CONSUMER INSIGHTS: Land of Confusion by Robert Klara
15 February 2005

Few (or unemployed) are the marketing executives who dispute the importance of ethnic marketing today. The 2000 Census proved that the "browning of America," as it's come to be known, is the most important demographic trend since the invention of immigration. In fact, the Caucasian stake of the American majority has slipped over 12% since 1970, from 87.4% to 75.1% of the total population.

Yet an old question remains: How best to reach out to the dizzying array of ethno-cultural groups out there? Marketers first scratched their heads over the question decades ago, initially content to shoehorn the obligatory customer of color into a commercial, and hope for the best.

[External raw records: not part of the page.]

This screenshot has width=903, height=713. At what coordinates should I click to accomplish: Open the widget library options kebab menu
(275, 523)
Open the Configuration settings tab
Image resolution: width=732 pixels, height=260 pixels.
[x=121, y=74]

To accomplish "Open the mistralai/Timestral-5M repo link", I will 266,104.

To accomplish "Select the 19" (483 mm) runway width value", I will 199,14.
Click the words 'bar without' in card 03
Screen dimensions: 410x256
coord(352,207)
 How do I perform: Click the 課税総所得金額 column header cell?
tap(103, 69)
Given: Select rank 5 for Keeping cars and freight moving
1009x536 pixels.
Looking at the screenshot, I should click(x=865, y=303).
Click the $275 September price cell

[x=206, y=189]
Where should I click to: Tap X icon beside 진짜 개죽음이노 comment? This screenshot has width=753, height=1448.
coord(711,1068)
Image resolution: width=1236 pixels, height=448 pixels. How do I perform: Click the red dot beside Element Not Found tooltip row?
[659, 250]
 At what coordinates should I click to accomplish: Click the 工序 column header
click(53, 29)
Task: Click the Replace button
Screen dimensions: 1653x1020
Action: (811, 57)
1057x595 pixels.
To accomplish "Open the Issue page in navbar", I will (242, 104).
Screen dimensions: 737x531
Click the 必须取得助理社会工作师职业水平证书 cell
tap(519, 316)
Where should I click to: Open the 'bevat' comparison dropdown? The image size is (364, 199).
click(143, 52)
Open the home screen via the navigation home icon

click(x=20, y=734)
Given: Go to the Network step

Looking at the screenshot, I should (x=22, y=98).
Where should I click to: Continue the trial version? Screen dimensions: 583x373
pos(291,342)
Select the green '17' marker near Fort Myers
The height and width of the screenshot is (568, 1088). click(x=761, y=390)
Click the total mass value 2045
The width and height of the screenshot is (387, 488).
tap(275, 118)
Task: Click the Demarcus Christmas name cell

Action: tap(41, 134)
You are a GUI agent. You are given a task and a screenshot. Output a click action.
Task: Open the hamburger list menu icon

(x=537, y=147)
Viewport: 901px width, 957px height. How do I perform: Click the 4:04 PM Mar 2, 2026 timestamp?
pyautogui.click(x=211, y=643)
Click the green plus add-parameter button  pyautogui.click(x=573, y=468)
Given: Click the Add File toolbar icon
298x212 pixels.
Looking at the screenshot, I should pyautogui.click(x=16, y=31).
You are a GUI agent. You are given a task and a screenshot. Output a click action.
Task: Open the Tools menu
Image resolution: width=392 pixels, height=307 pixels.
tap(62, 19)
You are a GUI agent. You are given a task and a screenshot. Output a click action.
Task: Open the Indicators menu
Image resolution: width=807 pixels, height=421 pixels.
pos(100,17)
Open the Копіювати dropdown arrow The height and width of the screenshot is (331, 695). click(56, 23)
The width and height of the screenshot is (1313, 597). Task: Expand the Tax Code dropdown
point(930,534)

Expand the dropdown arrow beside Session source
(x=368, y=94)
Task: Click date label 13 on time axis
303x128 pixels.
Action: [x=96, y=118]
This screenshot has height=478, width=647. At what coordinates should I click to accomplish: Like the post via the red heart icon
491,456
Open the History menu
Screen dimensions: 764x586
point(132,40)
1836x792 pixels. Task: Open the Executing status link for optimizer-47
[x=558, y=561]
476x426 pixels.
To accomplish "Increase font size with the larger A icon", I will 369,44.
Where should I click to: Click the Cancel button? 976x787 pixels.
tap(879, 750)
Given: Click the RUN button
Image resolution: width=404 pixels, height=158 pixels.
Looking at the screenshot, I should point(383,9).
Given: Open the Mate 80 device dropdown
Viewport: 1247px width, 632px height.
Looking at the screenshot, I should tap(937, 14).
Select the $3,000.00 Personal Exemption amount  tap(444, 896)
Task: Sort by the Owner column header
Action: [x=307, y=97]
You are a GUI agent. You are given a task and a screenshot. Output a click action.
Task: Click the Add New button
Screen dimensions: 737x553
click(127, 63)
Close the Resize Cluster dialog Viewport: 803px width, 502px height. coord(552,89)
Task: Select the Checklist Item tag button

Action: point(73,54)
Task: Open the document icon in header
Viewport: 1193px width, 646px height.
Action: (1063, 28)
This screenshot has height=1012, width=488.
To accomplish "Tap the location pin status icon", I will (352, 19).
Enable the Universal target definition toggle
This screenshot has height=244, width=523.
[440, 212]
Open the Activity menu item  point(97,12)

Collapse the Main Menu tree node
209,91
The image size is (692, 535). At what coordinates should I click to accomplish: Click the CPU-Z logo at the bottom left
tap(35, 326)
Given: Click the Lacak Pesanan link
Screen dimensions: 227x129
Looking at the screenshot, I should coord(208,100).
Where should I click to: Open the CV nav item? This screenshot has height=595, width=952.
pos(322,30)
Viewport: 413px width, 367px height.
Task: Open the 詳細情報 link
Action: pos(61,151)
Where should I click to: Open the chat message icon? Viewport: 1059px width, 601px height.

These days, however, two schools of thought have emerged on how best to tap your ethnic customer. Both camps have compelling arguments and statistics to back up their approaches. The only bad news for restaurant owners is that the two schools just so happen to thoroughly disagree with each other.

For some time now, marketers have preached about the importance of targeting ethnic populations as specifically as possible. They're quick to point out that Hispanics include, for example, both Puerto Ricans living in the Bronx and Cubans living in Miami -and that both groups have obviously different cultures, customs, and preferences. The gargantuan category of Asians embrace roughly two dozen ethnic groups, from Mandarin Chinese to Indians.

It's probably no surprise, then, that the U.S. Small Business Administration counsels thus: "It is virtually impossible to create generic advertising or promotional tools that appeal to all segments of this diverse ethnic market. The solution is to pick a very specific target -a particular ethnic group in a particular location."

And indeed, there's much to validate such an approach. Despite the common wisdom that all ethnic groups assimilate, in time, into the American mainstream, it's also clear that many groups hold tight to the mores of their specific cultural ancestry-and hence can only effectively be reached by advertising that does, too. Legion are the stories of what can happen when a company fails to sufficiently tailor an ad campaign to suit a targeted ethnic group. The most notorious is still that of a certain soft-drink company which tried to bring its slogan-"Come to Life-to the American Thai community. Translated, the slogan promised to bring customers' dead relatives back from the grave.

In recent times, a school of thought has emerged that teaches the opposite of what sophisticated marketers have held for years. Its proponents argue ethnic segmentation is important if you want to reach adults and seniors. But if you want to appeal to minority youth, all the traditional rules are useless.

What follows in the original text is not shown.